Behind these poems are hints of the “out west” narrative poems of Kenneth Rexroth; at the time I was teaching a class on Rexroth’s life in Chicago in the 1920s, so his work imbued my consciousness somewhat during that period.
Click on the link below to read about Kenneth Rexroth and his life
https://en.wikipedia.org/wiki/Kenneth_Rexroth
Anyway, the process of writing for me often involves disorganizing original schemes, so neither poem survived its original formal conceptions. “Worley, Idaho” reshaped itself into “Clear Cut.” With “Harvest” I got some suggestions from one of the editors of Rhino, probably Helen Degen Cohen, who like the poem but suggested revisions. I followed her suggestions, and the poem ended up in Rhino.
Click on link below to visit Rhino’s website
Click on the link below to read Helen Degen Cohen’s biography
https://www.pw.org/directory/writers/helen_degen_cohen
What do you want readers of this poem to take from this poem? Mostly I want readers to have a sense of the life and the times. Also, I want them to think about how life illuminates itself, and how our actions are damaging or even destroying this beautiful planet we live on.

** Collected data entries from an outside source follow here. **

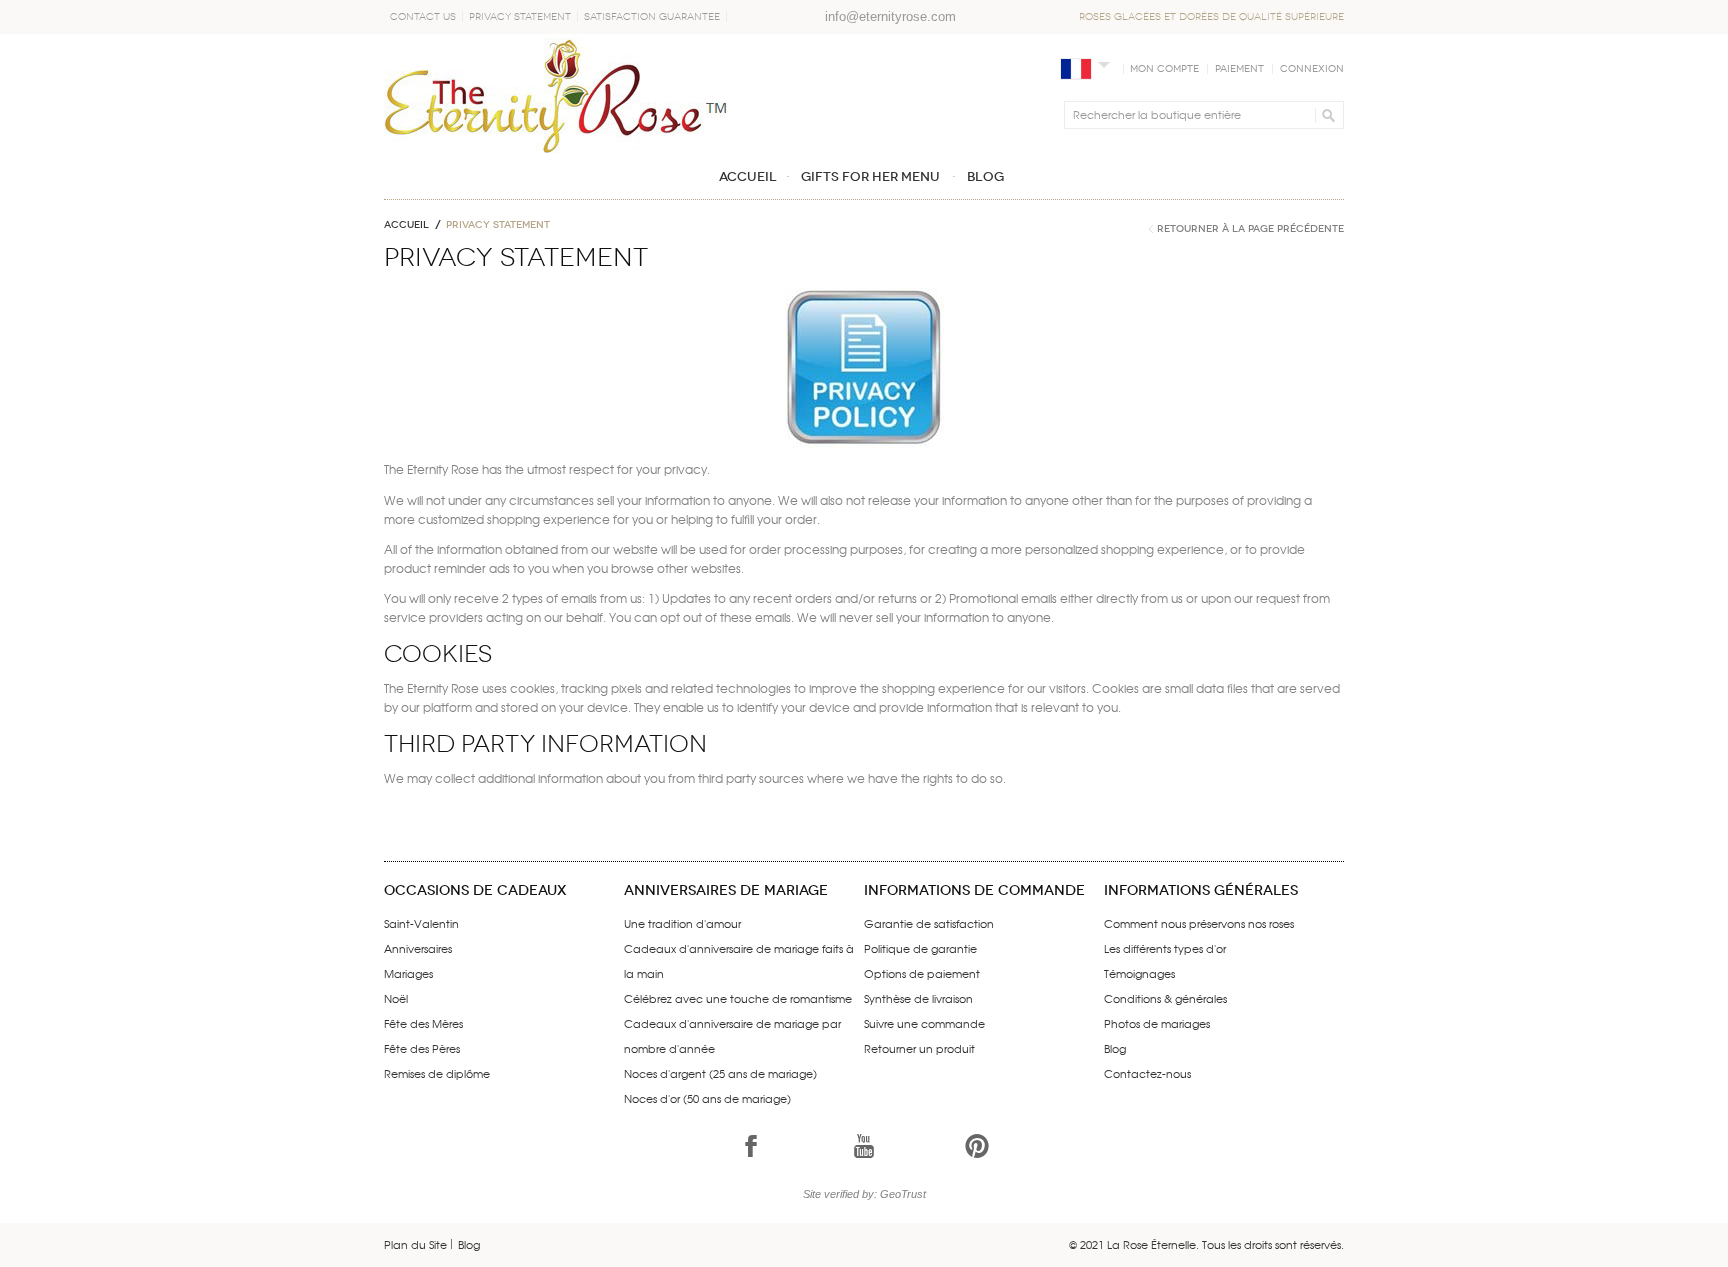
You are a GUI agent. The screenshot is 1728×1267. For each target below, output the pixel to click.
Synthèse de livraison (918, 998)
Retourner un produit (919, 1048)
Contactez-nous (1147, 1073)
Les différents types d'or (1165, 948)
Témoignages (1139, 973)
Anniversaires (418, 948)
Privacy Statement (520, 17)
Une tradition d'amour (682, 923)
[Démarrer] (1325, 115)
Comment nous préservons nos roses (1199, 923)
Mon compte (1164, 69)
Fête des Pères (422, 1048)
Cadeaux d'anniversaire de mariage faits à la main (739, 960)
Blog (1115, 1048)
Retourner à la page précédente (1250, 229)
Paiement (1239, 69)
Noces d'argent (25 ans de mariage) (720, 1073)
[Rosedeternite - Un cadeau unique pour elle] (556, 95)
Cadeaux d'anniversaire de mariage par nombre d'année (732, 1035)
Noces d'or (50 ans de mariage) (707, 1098)
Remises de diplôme (437, 1073)
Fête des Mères (423, 1023)
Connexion (1312, 69)
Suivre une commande (924, 1023)
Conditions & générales (1165, 998)
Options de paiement (922, 973)
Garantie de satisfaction (929, 923)
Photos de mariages (1157, 1023)
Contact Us (423, 17)
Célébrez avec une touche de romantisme (738, 998)
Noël (396, 998)
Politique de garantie (920, 948)
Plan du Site (415, 1244)
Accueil (406, 225)
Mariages (408, 973)
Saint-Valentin (421, 923)
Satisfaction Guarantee (652, 17)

Which part of the poem was the most emotional of you to write and why? In “Clear Cut” one rhyme echo I always liked was the play on sounds in “chaw stains” … “big saw,” with the missing “chain” of “chain saw” lingering in the background.
Has this poem been published? And if so where?
“Clear Cut” appeared in Art and Academe. “Potato Farming” appeared in Rhino. Both poems are included in my chapbook Northport, published by Finishing Line Press.
https://www.finishinglinepress.com/product/northport-by-allan-johnston/
Originally from southern California, Allan Johnston earned his M.A. in Creative Writing and his Ph.D. in English from the University of California, Davis. His poems have appeared in over sixty journals, including Poetry, Poetry East, Rattle, and Rhino. He has published three full-length poetry collections (Tasks of Survival, 1996; In a Window, 2018; Sable and Selected Poems, forthcoming) and three chapbooks (Northport, 2010; Departures, 2013; Contingencies, 2015), and received an Illinois Arts Council Fellowship, Pushcart Prize nomination (2009 and 2016), and First Prize in Poetry in the Outrider Press Literary Anthology competition (2010), as well as placing as a finalist or honorable mention in competitions sponsored by New Letters, Roberts Writing Awards, and Salute to the Arts, among others. His translations and co-translations of poems from the French and German have appeared in Ezra, Metamorphosis, and Transference. He teaches writing and literature at Columbia College and DePaul University in Chicago. He reads or has read for Word River, r.kv.r.y, and the Illinois Emerging Poets competition, and is co-editor of JPSE: Journal for the Philosophical Study of Education. His scholarly articles have appeared in Twentieth Century Literature, College Literature, and several other journals.